Nothing in the data may be changed; retype all of it.

______________________________

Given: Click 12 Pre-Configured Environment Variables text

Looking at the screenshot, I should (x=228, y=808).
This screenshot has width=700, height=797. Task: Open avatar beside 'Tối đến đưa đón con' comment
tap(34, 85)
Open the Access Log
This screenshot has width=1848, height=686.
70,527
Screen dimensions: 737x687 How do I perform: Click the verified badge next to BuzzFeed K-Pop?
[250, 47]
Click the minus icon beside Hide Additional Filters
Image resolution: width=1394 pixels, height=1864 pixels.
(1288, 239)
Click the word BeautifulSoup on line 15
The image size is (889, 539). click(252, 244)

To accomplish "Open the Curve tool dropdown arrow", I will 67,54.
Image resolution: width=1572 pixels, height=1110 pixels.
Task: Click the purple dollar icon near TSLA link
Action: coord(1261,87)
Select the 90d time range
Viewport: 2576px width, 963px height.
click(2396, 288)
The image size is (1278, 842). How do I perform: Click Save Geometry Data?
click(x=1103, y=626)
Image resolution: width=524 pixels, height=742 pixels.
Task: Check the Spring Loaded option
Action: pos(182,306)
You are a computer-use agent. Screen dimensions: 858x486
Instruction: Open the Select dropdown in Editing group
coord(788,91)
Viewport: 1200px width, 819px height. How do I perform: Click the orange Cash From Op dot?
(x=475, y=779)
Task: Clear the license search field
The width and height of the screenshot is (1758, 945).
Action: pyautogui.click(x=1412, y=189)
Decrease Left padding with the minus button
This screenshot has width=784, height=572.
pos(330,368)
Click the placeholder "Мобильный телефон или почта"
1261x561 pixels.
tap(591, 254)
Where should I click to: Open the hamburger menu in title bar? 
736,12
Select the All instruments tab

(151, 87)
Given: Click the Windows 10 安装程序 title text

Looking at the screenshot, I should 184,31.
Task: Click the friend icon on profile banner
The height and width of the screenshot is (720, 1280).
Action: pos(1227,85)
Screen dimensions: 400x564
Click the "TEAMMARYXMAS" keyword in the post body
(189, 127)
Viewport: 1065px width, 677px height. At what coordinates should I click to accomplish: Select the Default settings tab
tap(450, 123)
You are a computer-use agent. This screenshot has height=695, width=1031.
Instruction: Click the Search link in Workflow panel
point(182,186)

______________________________

> **Written answer**
Given: Click 12 Pre-Configured Environment Variables text

Looking at the screenshot, I should (x=228, y=808).
This screenshot has width=700, height=797. Task: Open avatar beside 'Tối đến đưa đón con' comment
tap(34, 85)
Open the Access Log
This screenshot has width=1848, height=686.
70,527
Screen dimensions: 737x687 How do I perform: Click the verified badge next to BuzzFeed K-Pop?
[250, 47]
Click the minus icon beside Hide Additional Filters
Image resolution: width=1394 pixels, height=1864 pixels.
(1288, 239)
Click the word BeautifulSoup on line 15
The image size is (889, 539). click(252, 244)

To accomplish "Open the Curve tool dropdown arrow", I will 67,54.
Image resolution: width=1572 pixels, height=1110 pixels.
Task: Click the purple dollar icon near TSLA link
Action: coord(1261,87)
Select the 90d time range
Viewport: 2576px width, 963px height.
click(2396, 288)
The image size is (1278, 842). How do I perform: Click Save Geometry Data?
click(x=1103, y=626)
Image resolution: width=524 pixels, height=742 pixels.
Task: Check the Spring Loaded option
Action: pos(182,306)
You are a computer-use agent. Screen dimensions: 858x486
Instruction: Open the Select dropdown in Editing group
coord(788,91)
Viewport: 1200px width, 819px height. How do I perform: Click the orange Cash From Op dot?
(x=475, y=779)
Task: Clear the license search field
The width and height of the screenshot is (1758, 945).
Action: pyautogui.click(x=1412, y=189)
Decrease Left padding with the minus button
This screenshot has width=784, height=572.
pos(330,368)
Click the placeholder "Мобильный телефон или почта"
1261x561 pixels.
tap(591, 254)
Where should I click to: Open the hamburger menu in title bar? 
736,12
Select the All instruments tab

(151, 87)
Given: Click the Windows 10 安装程序 title text

Looking at the screenshot, I should 184,31.
Task: Click the friend icon on profile banner
The height and width of the screenshot is (720, 1280).
Action: pos(1227,85)
Screen dimensions: 400x564
Click the "TEAMMARYXMAS" keyword in the post body
(189, 127)
Viewport: 1065px width, 677px height. At what coordinates should I click to accomplish: Select the Default settings tab
tap(450, 123)
You are a computer-use agent. This screenshot has height=695, width=1031.
Instruction: Click the Search link in Workflow panel
point(182,186)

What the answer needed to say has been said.